Widespread perception is that once regulators decide to investigate, every aspect of the practice will be placed under scrutiny (not just the specific complaint), and the risk of bringing additional issues before a tribunal, such as the quality of note-keeping, will be significantly increased. 

Osteopaths who had been through a ‘fitness to practice’ tribunal and who had been interviewed by Dr Fischer and his team felt the investigations were not about malpractice, while the experience had led them to practise more defensively. 

 

In a separate research paper with Dr Gerry McGivern, Dr Fischer discovered that many of the doctors they had interviewed spoke about their own, or close colleagues’, personal experiences of being put through distressing investigations.  Stories emerged of numerous practitioners who had lost their careers, and others who had been left feeling so isolated, devastated and ruined that some had even committed suicide.

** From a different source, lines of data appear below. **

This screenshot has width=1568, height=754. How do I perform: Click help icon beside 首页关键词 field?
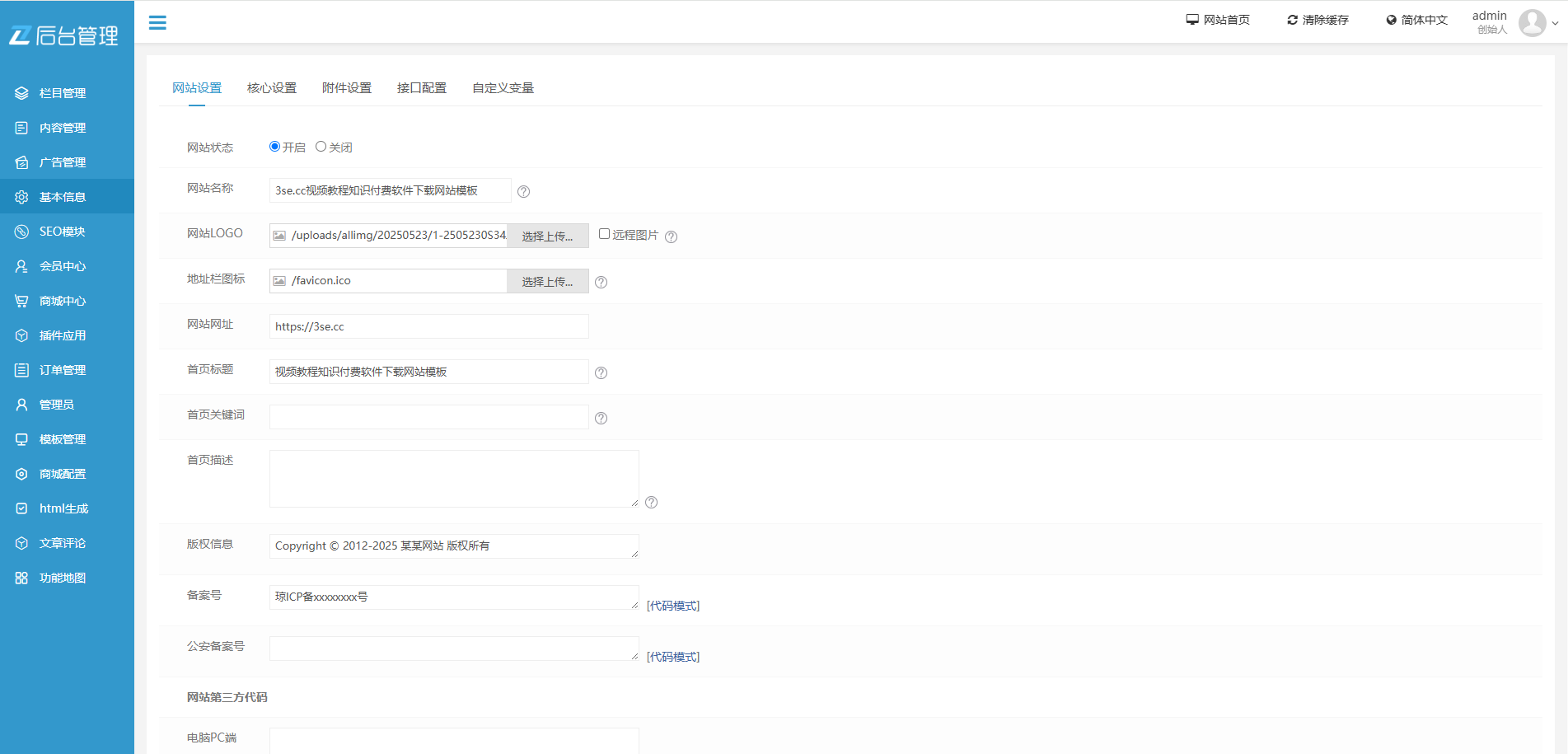(x=601, y=418)
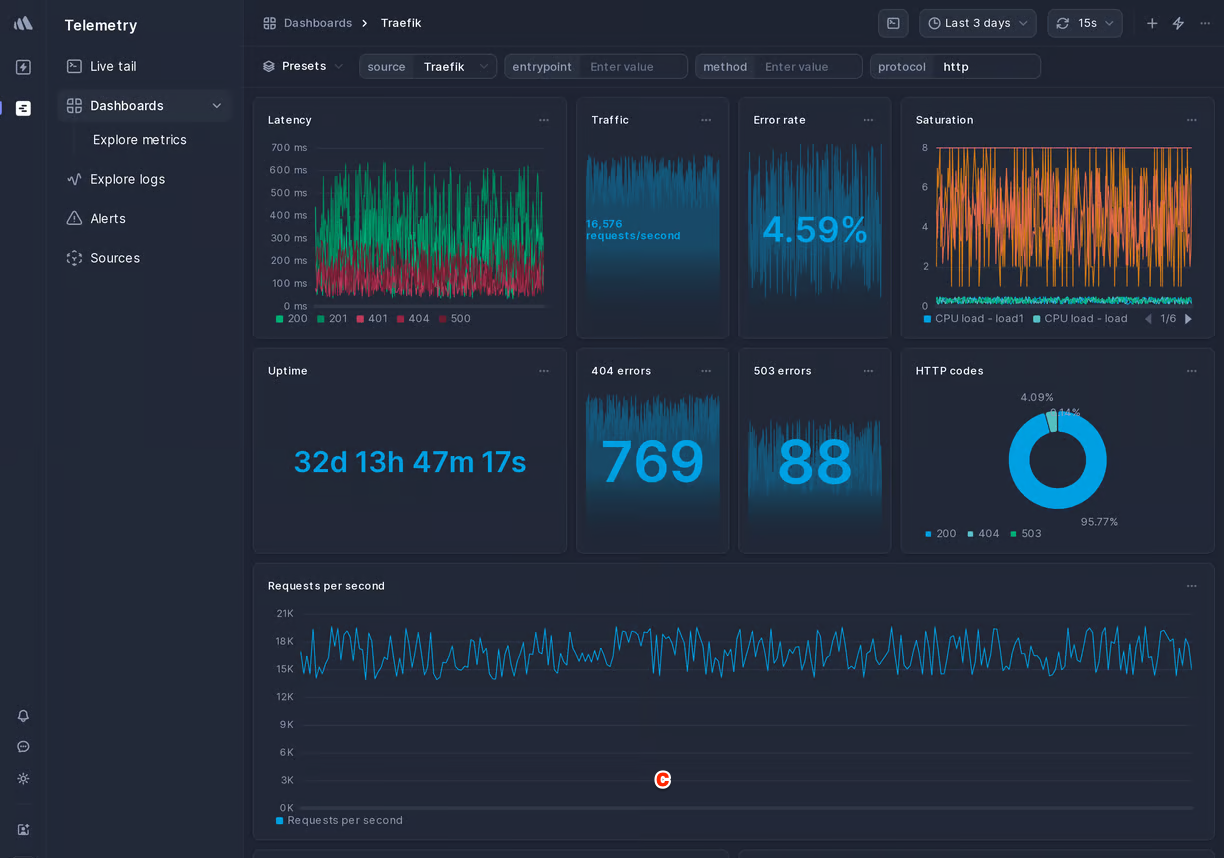The width and height of the screenshot is (1224, 858).
Task: Click the plus icon to add a widget
Action: (x=1152, y=23)
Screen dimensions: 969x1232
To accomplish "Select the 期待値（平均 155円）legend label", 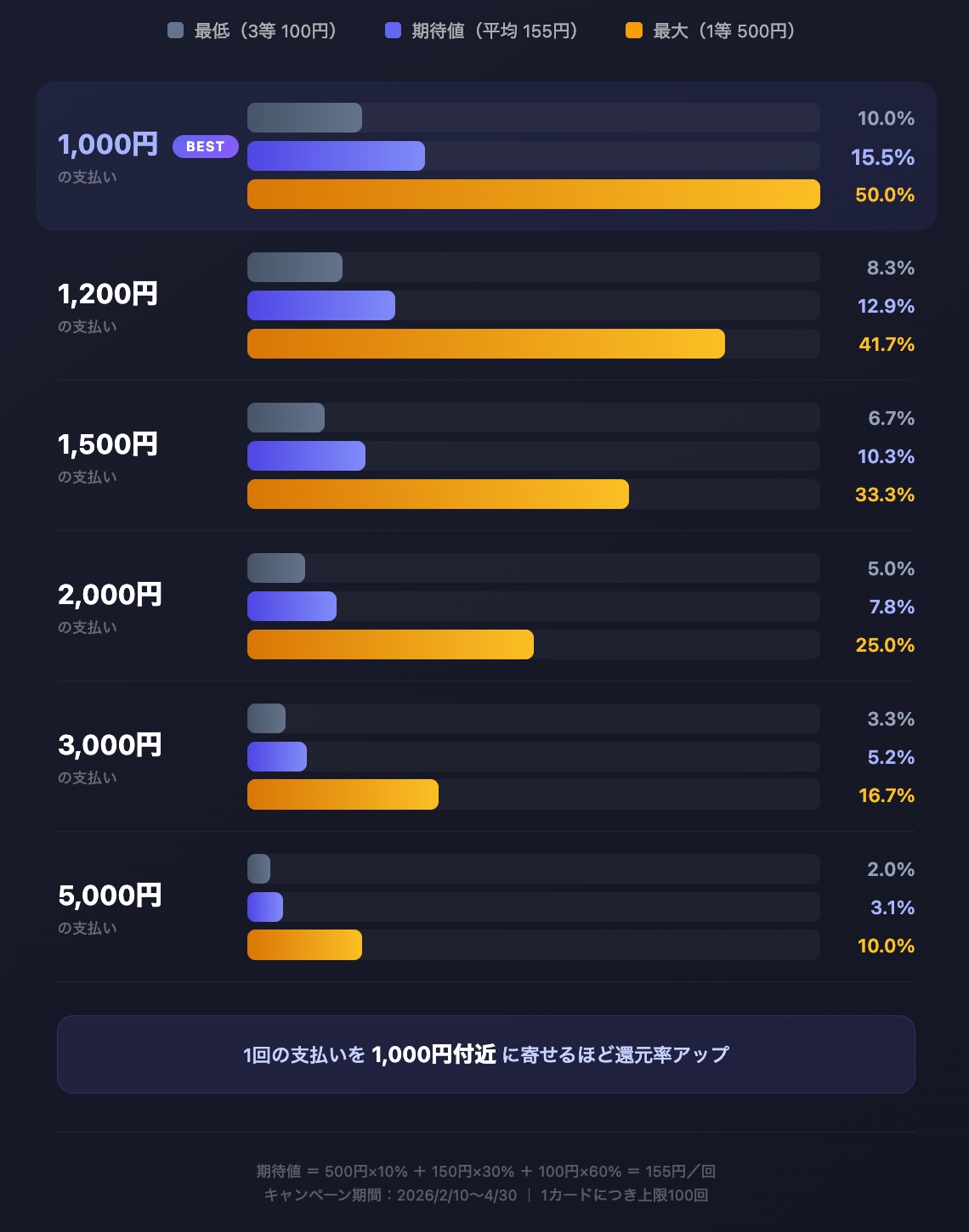I will point(494,31).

Complaints to regulators were particularly threatening to a doctor because, to quote one GP they spoke to:

“A doctors’ sense of self is wrapped up in their career; to have that challenged by a serious medical complaint, you have real doubts about yourself. It’s a real affront to your whole identity, your being, yourself, the way your colleagues see you. You find yourself with absolutely no support.” 

High expectations, external scrutiny and poor peer support are all factors that were cited as leading to poor reporting and less effective regulation. 

“[These are] the unintended effects of regulation,” says Dr Fischer. 

“Doctors and osteopaths have voiced concern about the way that complaints are investigated and the lack of support they receive during the process. They described how anxiety about complaints distracted them, potentially causing them to make further mistakes.”

Dr Fischer and his colleagues hope that further research will lead to regulatory reform that will enable the healthcare sector to practise with more confidence in regulators.